DA FARE:
Per favore, stabilisci se ognuna delle tre affermazioni seguenti concorda con il testo su Éva Heyman. Rispondi sì o no e riporta alla lettera le parole del testo che lo decidono.
(a) Éva Heyman nacque a Nagyvárad.
(b) Béla Zsolt era il padre di Éva Heyman.
(c) Il diario di Éva Heyman è stato tradotto in italiano.

TESTO FORNITO:

“Mio Dio, permettici
di vivere” scriveva nel suo diario Éva Heyman di tredici anni,
morta il 17 ottobre 1944 nel campo di concentramento di
Auschwitz-Birkenau. Il suo diario, diventato libro, è ora tradotto
anche in italiano. Una testimonianza terribile e dolcissima al tempo
stesso di cui riportiamo parte della postfazione e una pagina.
Ha vissuto appena tredici
anni Éva Heyman, «la ragazzina con quel meraviglioso visino da
mela, con la sua avida curiosità, l’ambizione, la vanità, gli
occhi luminosi che sprizzavano energia», come la definiva il suo
patrigno, lo scrittore ungherese Béla Zsolt (1895-1949), nel suo
mirabile libro autobiografico Le nove valigie.
Éva Heyman nasce il 13
febbraio 1931 a Nagyvárad, l’attuale Oradea in Romania, e termina
la sua breve esistenza il 17 ottobre 1944 nel campo di concentramento
di Auschwitz-Birkenau, secondo testimoni oculari selezionata
direttamente da Mengele per il forno crematorio.

DATI FORNITI:
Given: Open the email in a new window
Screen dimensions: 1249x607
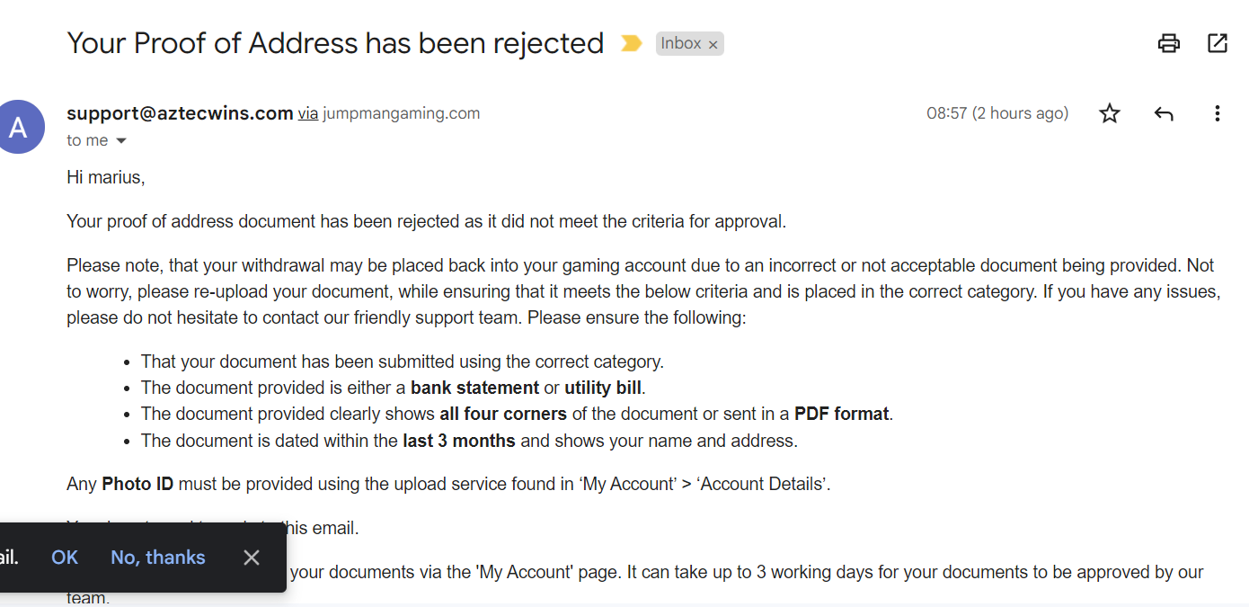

SOLUZIONE QUI SOTTO:
(a) Sì: «Éva Heyman nasce il 13 febbraio 1931 a Nagyvárad»
(b) No: «il suo patrigno, lo scrittore ungherese Béla Zsolt»
(c) Sì: «è ora tradotto anche in italiano»